▶ [RECORDS FOR THE EXERCISE]:
----------
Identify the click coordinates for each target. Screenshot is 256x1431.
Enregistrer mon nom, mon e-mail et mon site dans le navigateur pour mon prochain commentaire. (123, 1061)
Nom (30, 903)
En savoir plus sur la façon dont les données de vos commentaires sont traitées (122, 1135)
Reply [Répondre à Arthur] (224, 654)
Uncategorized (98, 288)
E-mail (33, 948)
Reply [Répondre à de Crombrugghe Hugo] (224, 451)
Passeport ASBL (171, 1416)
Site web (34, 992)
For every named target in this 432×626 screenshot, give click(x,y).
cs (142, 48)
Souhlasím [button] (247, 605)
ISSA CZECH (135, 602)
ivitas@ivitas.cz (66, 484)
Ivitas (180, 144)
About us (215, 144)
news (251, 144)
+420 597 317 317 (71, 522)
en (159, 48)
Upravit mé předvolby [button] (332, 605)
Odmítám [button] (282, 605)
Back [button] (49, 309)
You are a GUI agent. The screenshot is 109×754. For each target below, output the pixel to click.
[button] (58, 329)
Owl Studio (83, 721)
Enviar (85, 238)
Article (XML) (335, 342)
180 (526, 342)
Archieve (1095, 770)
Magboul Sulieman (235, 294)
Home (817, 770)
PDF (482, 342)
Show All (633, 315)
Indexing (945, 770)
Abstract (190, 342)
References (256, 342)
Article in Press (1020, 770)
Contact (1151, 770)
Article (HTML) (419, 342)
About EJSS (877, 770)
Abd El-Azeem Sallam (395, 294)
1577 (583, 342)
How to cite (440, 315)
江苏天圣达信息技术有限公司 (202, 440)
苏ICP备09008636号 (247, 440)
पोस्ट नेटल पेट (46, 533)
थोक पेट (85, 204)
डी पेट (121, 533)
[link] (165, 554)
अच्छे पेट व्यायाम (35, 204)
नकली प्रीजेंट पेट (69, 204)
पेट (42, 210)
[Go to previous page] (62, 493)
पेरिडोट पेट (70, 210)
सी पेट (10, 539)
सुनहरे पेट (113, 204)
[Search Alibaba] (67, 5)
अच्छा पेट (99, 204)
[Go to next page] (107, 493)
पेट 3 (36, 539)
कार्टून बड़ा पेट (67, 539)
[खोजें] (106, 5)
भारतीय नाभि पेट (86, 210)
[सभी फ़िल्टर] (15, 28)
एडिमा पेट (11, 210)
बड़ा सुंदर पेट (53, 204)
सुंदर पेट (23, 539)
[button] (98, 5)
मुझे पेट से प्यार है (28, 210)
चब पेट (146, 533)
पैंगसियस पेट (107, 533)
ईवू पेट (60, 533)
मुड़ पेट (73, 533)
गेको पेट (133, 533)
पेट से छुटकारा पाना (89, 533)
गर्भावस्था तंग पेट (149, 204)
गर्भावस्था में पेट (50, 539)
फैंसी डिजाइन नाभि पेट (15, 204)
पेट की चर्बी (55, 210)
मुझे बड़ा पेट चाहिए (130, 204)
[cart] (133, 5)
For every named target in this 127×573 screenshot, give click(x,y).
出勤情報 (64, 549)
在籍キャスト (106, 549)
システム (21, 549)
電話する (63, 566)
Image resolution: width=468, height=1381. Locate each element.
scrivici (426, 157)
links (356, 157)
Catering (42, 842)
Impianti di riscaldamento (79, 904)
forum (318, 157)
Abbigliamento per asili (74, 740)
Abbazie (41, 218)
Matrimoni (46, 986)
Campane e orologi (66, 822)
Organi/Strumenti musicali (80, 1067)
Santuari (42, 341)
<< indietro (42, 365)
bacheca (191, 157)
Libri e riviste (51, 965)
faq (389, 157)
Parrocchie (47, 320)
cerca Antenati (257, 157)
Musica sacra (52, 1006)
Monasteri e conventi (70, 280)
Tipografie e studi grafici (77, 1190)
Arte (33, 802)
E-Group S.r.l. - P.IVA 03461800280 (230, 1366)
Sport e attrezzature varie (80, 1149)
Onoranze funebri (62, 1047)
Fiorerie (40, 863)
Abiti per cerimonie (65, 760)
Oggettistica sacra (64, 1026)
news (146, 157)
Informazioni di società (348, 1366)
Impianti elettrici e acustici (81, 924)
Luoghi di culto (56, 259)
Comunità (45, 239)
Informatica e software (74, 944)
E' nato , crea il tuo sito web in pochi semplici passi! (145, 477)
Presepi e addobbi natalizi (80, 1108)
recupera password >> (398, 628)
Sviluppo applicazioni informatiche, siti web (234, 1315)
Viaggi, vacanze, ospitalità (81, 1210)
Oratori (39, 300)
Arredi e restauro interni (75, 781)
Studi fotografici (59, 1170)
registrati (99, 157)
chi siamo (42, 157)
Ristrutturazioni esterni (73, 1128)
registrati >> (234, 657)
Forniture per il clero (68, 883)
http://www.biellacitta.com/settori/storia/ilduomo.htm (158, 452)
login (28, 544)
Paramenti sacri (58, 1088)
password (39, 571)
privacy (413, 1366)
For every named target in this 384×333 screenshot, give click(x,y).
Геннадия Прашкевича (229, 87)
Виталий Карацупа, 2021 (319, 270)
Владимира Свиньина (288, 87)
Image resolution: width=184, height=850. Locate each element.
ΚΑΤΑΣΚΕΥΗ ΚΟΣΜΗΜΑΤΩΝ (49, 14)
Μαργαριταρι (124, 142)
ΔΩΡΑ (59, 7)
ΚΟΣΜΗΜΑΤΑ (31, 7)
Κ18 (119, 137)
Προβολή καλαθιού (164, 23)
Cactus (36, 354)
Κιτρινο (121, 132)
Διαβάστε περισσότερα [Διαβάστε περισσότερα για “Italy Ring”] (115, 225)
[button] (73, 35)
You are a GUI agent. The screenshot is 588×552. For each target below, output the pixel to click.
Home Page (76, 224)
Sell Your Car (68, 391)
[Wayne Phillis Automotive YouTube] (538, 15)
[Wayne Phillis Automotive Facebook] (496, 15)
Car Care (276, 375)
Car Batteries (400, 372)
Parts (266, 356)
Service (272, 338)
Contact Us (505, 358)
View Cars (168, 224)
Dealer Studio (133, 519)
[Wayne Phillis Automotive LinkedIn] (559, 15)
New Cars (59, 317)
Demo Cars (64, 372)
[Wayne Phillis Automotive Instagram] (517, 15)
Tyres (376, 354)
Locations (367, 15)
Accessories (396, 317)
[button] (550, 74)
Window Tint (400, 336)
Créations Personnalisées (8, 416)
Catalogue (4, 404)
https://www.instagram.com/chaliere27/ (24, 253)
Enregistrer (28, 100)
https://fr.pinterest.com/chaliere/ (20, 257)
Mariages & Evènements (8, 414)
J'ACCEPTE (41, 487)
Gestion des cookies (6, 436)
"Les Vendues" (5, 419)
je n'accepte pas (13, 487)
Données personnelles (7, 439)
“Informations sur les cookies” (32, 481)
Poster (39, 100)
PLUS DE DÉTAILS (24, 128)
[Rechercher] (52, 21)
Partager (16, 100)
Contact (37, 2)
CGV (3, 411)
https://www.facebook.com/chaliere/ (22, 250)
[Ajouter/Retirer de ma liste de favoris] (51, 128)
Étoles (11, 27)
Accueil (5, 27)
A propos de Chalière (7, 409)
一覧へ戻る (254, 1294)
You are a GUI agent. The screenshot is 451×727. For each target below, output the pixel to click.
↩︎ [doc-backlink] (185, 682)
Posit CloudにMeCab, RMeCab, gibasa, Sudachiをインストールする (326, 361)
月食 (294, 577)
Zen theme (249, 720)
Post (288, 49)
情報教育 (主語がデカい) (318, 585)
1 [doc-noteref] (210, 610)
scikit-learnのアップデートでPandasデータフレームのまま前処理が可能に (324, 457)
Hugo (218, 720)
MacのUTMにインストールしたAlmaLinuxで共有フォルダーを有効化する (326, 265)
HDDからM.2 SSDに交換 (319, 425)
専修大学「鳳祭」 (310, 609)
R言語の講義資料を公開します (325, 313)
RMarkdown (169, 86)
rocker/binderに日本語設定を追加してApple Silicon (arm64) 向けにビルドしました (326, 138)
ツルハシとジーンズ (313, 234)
----------
▶ [PROMPT]:
Offset the entries from the line containing "links (356, 157)" through the line containing "<< indietro (42, 365)" by adding -64 to every coordinate in the answers. Return those lines in full, requests included.

▶ [RIGHT ANSWER]:
links (292, 93)
Catering (-22, 778)
Impianti di riscaldamento (15, 840)
forum (254, 93)
Abbigliamento per asili (10, 676)
Abbazie (-23, 154)
Matrimoni (-18, 922)
Campane e orologi (2, 758)
Organi/Strumenti musicali (16, 1003)
Santuari (-22, 277)
<< indietro (-22, 301)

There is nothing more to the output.